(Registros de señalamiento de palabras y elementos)
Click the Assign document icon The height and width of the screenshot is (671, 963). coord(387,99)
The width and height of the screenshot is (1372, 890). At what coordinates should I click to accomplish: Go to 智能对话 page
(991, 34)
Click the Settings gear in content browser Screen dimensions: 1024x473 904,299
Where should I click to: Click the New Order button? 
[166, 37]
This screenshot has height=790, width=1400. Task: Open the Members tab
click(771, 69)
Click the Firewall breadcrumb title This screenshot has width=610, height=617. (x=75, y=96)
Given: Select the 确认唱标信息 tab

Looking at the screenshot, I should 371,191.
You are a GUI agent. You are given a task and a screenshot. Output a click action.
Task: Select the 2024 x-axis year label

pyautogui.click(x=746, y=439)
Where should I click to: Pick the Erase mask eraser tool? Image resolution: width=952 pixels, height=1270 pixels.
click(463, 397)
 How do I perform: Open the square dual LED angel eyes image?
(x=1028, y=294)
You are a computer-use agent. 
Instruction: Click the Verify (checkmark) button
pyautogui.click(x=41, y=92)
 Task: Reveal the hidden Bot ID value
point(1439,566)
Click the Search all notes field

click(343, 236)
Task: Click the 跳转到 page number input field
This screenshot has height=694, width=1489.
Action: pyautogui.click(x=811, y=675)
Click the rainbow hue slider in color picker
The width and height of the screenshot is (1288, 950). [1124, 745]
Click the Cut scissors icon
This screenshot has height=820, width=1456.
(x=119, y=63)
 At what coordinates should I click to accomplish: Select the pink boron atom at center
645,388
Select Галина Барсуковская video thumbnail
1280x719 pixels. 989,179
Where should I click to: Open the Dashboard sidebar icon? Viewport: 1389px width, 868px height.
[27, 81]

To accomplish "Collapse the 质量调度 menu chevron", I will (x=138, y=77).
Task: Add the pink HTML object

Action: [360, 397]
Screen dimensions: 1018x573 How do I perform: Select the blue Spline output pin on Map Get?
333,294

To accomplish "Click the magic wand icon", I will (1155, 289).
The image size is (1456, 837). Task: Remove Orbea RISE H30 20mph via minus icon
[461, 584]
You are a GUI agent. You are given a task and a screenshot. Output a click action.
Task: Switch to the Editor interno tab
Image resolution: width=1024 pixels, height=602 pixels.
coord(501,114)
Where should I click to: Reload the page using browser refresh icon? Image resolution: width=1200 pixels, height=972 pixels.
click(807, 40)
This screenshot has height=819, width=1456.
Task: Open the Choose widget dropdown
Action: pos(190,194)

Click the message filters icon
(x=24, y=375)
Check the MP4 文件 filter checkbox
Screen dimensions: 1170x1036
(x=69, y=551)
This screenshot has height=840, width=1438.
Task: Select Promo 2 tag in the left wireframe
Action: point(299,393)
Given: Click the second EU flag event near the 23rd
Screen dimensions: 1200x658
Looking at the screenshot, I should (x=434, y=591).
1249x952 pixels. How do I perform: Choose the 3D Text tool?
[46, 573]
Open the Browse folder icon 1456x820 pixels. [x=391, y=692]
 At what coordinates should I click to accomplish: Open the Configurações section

» Por hacer
Dispón todas las líneas de los registros anteriores como una lista numerada y omite las líneas en blanco.

» Respuesta
1. Click the Assign document icon The height and width of the screenshot is (671, 963). coord(387,99)
2. The width and height of the screenshot is (1372, 890). At what coordinates should I click to accomplish: Go to 智能对话 page
3. (991, 34)
4. Click the Settings gear in content browser Screen dimensions: 1024x473 904,299
5. Where should I click to: Click the New Order button? 
6. [166, 37]
7. This screenshot has height=790, width=1400. Task: Open the Members tab
8. click(771, 69)
9. Click the Firewall breadcrumb title This screenshot has width=610, height=617. (x=75, y=96)
10. Given: Select the 确认唱标信息 tab
11. Looking at the screenshot, I should 371,191.
12. You are a GUI agent. You are given a task and a screenshot. Output a click action.
13. Task: Select the 2024 x-axis year label
14. pyautogui.click(x=746, y=439)
15. Where should I click to: Pick the Erase mask eraser tool? Image resolution: width=952 pixels, height=1270 pixels.
16. click(463, 397)
17.  How do I perform: Open the square dual LED angel eyes image?
18. (x=1028, y=294)
19. You are a computer-use agent. 
20. Instruction: Click the Verify (checkmark) button
21. pyautogui.click(x=41, y=92)
22.  Task: Reveal the hidden Bot ID value
23. point(1439,566)
24. Click the Search all notes field
25. click(343, 236)
26. Task: Click the 跳转到 page number input field
27. This screenshot has height=694, width=1489.
28. Action: pyautogui.click(x=811, y=675)
29. Click the rainbow hue slider in color picker
30. The width and height of the screenshot is (1288, 950). [1124, 745]
31. Click the Cut scissors icon
32. This screenshot has height=820, width=1456.
33. (x=119, y=63)
34.  At what coordinates should I click to accomplish: Select the pink boron atom at center
35. 645,388
36. Select Галина Барсуковская video thumbnail
37. 1280x719 pixels. 989,179
38. Where should I click to: Open the Dashboard sidebar icon? Viewport: 1389px width, 868px height.
39. [27, 81]
40. To accomplish "Collapse the 质量调度 menu chevron", I will (x=138, y=77).
41. Task: Add the pink HTML object
42. Action: [360, 397]
43. Screen dimensions: 1018x573 How do I perform: Select the blue Spline output pin on Map Get?
44. 333,294
45. To accomplish "Click the magic wand icon", I will (1155, 289).
46. The image size is (1456, 837). Task: Remove Orbea RISE H30 20mph via minus icon
47. [461, 584]
48. You are a GUI agent. You are given a task and a screenshot. Output a click action.
49. Task: Switch to the Editor interno tab
50. Image resolution: width=1024 pixels, height=602 pixels.
51. coord(501,114)
52. Where should I click to: Reload the page using browser refresh icon? Image resolution: width=1200 pixels, height=972 pixels.
53. click(807, 40)
54. This screenshot has height=819, width=1456.
55. Task: Open the Choose widget dropdown
56. Action: pos(190,194)
57. Click the message filters icon
58. (x=24, y=375)
59. Check the MP4 文件 filter checkbox
60. Screen dimensions: 1170x1036
61. (x=69, y=551)
62. This screenshot has height=840, width=1438.
63. Task: Select Promo 2 tag in the left wireframe
64. Action: point(299,393)
65. Given: Click the second EU flag event near the 23rd
66. Screen dimensions: 1200x658
67. Looking at the screenshot, I should (x=434, y=591).
68. 1249x952 pixels. How do I perform: Choose the 3D Text tool?
69. [46, 573]
70. Open the Browse folder icon 1456x820 pixels. [x=391, y=692]
71.  At what coordinates should I click to accomplish: Open the Configurações section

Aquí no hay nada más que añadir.